## [Task to complete]
Copy every line of the entries below, requests included, and multiply each coordinate in the answers by 2.4, rounding to the nearest whole number with halves rounded up.

## [Records supplied]
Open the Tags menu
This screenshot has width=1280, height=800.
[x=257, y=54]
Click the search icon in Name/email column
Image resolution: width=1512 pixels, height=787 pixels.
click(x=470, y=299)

## [Written reply]
Open the Tags menu
This screenshot has width=1280, height=800.
[x=617, y=130]
Click the search icon in Name/email column
Image resolution: width=1512 pixels, height=787 pixels.
click(x=1128, y=718)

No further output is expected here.